### TASK DIRECTIONS
Output all entries precisely.

### DATA SECTION
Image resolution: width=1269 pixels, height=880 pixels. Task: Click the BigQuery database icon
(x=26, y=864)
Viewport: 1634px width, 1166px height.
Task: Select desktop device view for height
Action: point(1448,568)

### TASK ANSWER
Image resolution: width=1269 pixels, height=880 pixels. Task: Click the BigQuery database icon
(x=26, y=864)
Viewport: 1634px width, 1166px height.
Task: Select desktop device view for height
Action: point(1448,568)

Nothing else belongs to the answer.